Every entry has to be output exactly, with none skipped.

┌─ Exercise input

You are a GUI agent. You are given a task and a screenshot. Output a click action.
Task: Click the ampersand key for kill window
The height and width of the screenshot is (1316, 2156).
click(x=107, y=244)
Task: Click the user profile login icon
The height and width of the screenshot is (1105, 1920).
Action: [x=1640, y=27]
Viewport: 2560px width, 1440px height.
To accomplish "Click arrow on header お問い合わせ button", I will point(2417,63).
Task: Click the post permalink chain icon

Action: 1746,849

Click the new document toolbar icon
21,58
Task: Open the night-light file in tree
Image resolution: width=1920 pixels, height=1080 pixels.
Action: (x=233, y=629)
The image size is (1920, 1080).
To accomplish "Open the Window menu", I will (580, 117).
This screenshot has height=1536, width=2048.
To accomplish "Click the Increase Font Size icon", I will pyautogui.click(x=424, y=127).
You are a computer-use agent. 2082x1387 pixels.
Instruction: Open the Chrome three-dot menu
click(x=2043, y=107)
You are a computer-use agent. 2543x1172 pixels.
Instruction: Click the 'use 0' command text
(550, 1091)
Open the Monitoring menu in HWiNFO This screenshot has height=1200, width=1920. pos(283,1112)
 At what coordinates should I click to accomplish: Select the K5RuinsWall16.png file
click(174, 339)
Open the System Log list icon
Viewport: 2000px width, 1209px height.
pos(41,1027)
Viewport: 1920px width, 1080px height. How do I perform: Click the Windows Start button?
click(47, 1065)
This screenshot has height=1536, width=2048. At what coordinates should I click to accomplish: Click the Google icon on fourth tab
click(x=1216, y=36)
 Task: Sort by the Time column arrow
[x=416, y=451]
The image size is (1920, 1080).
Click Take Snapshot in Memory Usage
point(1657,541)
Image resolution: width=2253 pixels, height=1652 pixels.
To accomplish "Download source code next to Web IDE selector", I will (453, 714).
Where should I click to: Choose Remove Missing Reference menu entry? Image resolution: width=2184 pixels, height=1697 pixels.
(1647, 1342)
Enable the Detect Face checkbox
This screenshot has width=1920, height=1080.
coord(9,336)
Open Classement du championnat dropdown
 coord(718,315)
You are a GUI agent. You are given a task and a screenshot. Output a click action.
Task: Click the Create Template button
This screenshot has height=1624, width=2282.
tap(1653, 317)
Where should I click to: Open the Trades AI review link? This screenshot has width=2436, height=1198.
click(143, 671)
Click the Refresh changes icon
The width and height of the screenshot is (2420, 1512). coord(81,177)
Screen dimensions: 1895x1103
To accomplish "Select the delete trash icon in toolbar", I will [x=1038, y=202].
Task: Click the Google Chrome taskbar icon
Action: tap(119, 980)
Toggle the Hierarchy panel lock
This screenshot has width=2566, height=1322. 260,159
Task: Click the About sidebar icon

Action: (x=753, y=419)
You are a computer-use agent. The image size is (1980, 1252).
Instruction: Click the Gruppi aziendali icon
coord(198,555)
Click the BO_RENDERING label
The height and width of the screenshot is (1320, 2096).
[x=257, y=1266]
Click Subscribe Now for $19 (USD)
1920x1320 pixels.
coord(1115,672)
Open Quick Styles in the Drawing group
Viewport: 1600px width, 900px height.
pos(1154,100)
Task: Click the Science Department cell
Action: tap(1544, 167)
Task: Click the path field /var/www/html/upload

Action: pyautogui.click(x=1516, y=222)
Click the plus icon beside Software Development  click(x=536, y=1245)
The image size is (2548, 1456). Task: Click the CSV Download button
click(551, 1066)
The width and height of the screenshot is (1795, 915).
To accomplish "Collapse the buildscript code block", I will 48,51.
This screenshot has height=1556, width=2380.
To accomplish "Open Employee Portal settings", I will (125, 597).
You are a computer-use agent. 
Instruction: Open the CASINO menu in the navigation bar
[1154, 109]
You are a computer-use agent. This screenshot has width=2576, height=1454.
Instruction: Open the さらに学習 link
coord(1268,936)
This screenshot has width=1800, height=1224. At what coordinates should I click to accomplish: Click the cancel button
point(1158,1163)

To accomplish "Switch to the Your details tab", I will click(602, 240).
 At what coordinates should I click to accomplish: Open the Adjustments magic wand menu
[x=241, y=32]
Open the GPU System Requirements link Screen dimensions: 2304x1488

└─

**Output:**
You are a GUI agent. You are given a task and a screenshot. Output a click action.
Task: Click the ampersand key for kill window
The height and width of the screenshot is (1316, 2156).
click(x=107, y=244)
Task: Click the user profile login icon
The height and width of the screenshot is (1105, 1920).
Action: [x=1640, y=27]
Viewport: 2560px width, 1440px height.
To accomplish "Click arrow on header お問い合わせ button", I will point(2417,63).
Task: Click the post permalink chain icon

Action: 1746,849

Click the new document toolbar icon
21,58
Task: Open the night-light file in tree
Image resolution: width=1920 pixels, height=1080 pixels.
Action: (x=233, y=629)
The image size is (1920, 1080).
To accomplish "Open the Window menu", I will (580, 117).
This screenshot has height=1536, width=2048.
To accomplish "Click the Increase Font Size icon", I will pyautogui.click(x=424, y=127).
You are a computer-use agent. 2082x1387 pixels.
Instruction: Open the Chrome three-dot menu
click(x=2043, y=107)
You are a computer-use agent. 2543x1172 pixels.
Instruction: Click the 'use 0' command text
(550, 1091)
Open the Monitoring menu in HWiNFO This screenshot has height=1200, width=1920. pos(283,1112)
 At what coordinates should I click to accomplish: Select the K5RuinsWall16.png file
click(174, 339)
Open the System Log list icon
Viewport: 2000px width, 1209px height.
pos(41,1027)
Viewport: 1920px width, 1080px height. How do I perform: Click the Windows Start button?
click(47, 1065)
This screenshot has height=1536, width=2048. At what coordinates should I click to accomplish: Click the Google icon on fourth tab
click(x=1216, y=36)
 Task: Sort by the Time column arrow
[x=416, y=451]
The image size is (1920, 1080).
Click Take Snapshot in Memory Usage
point(1657,541)
Image resolution: width=2253 pixels, height=1652 pixels.
To accomplish "Download source code next to Web IDE selector", I will (453, 714).
Where should I click to: Choose Remove Missing Reference menu entry? Image resolution: width=2184 pixels, height=1697 pixels.
(1647, 1342)
Enable the Detect Face checkbox
This screenshot has width=1920, height=1080.
coord(9,336)
Open Classement du championnat dropdown
 coord(718,315)
You are a GUI agent. You are given a task and a screenshot. Output a click action.
Task: Click the Create Template button
This screenshot has height=1624, width=2282.
tap(1653, 317)
Where should I click to: Open the Trades AI review link? This screenshot has width=2436, height=1198.
click(143, 671)
Click the Refresh changes icon
The width and height of the screenshot is (2420, 1512). coord(81,177)
Screen dimensions: 1895x1103
To accomplish "Select the delete trash icon in toolbar", I will [x=1038, y=202].
Task: Click the Google Chrome taskbar icon
Action: tap(119, 980)
Toggle the Hierarchy panel lock
This screenshot has width=2566, height=1322. 260,159
Task: Click the About sidebar icon

Action: (x=753, y=419)
You are a computer-use agent. The image size is (1980, 1252).
Instruction: Click the Gruppi aziendali icon
coord(198,555)
Click the BO_RENDERING label
The height and width of the screenshot is (1320, 2096).
[x=257, y=1266]
Click Subscribe Now for $19 (USD)
1920x1320 pixels.
coord(1115,672)
Open Quick Styles in the Drawing group
Viewport: 1600px width, 900px height.
pos(1154,100)
Task: Click the Science Department cell
Action: tap(1544, 167)
Task: Click the path field /var/www/html/upload

Action: pyautogui.click(x=1516, y=222)
Click the plus icon beside Software Development  click(x=536, y=1245)
The image size is (2548, 1456). Task: Click the CSV Download button
click(551, 1066)
The width and height of the screenshot is (1795, 915).
To accomplish "Collapse the buildscript code block", I will 48,51.
This screenshot has height=1556, width=2380.
To accomplish "Open Employee Portal settings", I will (125, 597).
You are a computer-use agent. 
Instruction: Open the CASINO menu in the navigation bar
[1154, 109]
You are a computer-use agent. This screenshot has width=2576, height=1454.
Instruction: Open the さらに学習 link
coord(1268,936)
This screenshot has width=1800, height=1224. At what coordinates should I click to accomplish: Click the cancel button
point(1158,1163)

To accomplish "Switch to the Your details tab", I will click(602, 240).
 At what coordinates should I click to accomplish: Open the Adjustments magic wand menu
[x=241, y=32]
Open the GPU System Requirements link Screen dimensions: 2304x1488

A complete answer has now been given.